*Information given*
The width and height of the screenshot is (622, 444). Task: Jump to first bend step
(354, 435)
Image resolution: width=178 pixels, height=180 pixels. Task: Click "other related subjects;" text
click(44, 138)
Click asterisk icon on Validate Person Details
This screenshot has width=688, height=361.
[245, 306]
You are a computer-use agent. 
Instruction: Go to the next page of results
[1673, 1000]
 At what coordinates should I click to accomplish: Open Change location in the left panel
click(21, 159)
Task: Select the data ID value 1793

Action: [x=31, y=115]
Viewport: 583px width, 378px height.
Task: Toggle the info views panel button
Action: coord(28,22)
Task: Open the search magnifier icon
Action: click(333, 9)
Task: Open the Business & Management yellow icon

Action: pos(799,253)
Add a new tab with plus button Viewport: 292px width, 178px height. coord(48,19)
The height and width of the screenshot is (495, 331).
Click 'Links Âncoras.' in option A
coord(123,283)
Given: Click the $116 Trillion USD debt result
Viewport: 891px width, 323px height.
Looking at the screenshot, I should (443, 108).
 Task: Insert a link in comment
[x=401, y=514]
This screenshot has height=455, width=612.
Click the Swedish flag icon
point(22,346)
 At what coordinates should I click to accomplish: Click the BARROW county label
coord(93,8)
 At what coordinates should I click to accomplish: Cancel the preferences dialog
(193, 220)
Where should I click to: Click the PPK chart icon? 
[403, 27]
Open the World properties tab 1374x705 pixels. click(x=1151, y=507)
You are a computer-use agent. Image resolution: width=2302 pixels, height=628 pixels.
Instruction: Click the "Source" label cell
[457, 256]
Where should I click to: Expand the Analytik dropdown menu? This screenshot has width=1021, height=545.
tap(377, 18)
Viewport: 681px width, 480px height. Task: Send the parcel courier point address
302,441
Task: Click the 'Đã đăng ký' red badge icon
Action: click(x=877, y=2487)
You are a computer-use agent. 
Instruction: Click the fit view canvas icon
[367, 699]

*Exercise objective*
Rewrite all of the lines above, replacing each "Instruction" with "Goal" and leaving everything else unchanged.

*Result of the task*
The width and height of the screenshot is (622, 444). Task: Jump to first bend step
(354, 435)
Image resolution: width=178 pixels, height=180 pixels. Task: Click "other related subjects;" text
click(44, 138)
Click asterisk icon on Validate Person Details
This screenshot has width=688, height=361.
[245, 306]
You are a computer-use agent. 
Goal: Go to the next page of results
[1673, 1000]
 At what coordinates should I click to accomplish: Open Change location in the left panel
click(21, 159)
Task: Select the data ID value 1793

Action: [x=31, y=115]
Viewport: 583px width, 378px height.
Task: Toggle the info views panel button
Action: coord(28,22)
Task: Open the search magnifier icon
Action: click(333, 9)
Task: Open the Business & Management yellow icon

Action: pos(799,253)
Add a new tab with plus button Viewport: 292px width, 178px height. coord(48,19)
The height and width of the screenshot is (495, 331).
Click 'Links Âncoras.' in option A
coord(123,283)
Given: Click the $116 Trillion USD debt result
Viewport: 891px width, 323px height.
Looking at the screenshot, I should (443, 108).
 Task: Insert a link in comment
[x=401, y=514]
This screenshot has height=455, width=612.
Click the Swedish flag icon
point(22,346)
 At what coordinates should I click to accomplish: Click the BARROW county label
coord(93,8)
 At what coordinates should I click to accomplish: Cancel the preferences dialog
(193, 220)
Where should I click to: Click the PPK chart icon? 
[403, 27]
Open the World properties tab 1374x705 pixels. click(x=1151, y=507)
You are a computer-use agent. Image resolution: width=2302 pixels, height=628 pixels.
Goal: Click the "Source" label cell
[457, 256]
Where should I click to: Expand the Analytik dropdown menu? This screenshot has width=1021, height=545.
tap(377, 18)
Viewport: 681px width, 480px height. Task: Send the parcel courier point address
302,441
Task: Click the 'Đã đăng ký' red badge icon
Action: click(x=877, y=2487)
You are a computer-use agent. 
Goal: Click the fit view canvas icon
[367, 699]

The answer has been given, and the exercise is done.